* [TASK MATERIAL]
--------------------------------------------------

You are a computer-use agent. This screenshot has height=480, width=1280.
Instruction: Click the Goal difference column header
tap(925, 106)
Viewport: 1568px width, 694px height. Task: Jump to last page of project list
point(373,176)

--------------------------------------------------

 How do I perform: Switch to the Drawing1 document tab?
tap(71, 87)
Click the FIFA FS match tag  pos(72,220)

--------------------------------------------------

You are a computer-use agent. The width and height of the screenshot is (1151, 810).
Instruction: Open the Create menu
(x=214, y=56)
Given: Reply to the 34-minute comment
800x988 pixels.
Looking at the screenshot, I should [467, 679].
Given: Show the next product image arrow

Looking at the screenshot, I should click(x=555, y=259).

--------------------------------------------------

* [TASK GOAL] Reading through the records above, report each line in which the string "agent" is found.

* [SOLUTION TO THIS TASK]
You are a computer-use agent. This screenshot has height=480, width=1280.
You are a computer-use agent. The width and height of the screenshot is (1151, 810).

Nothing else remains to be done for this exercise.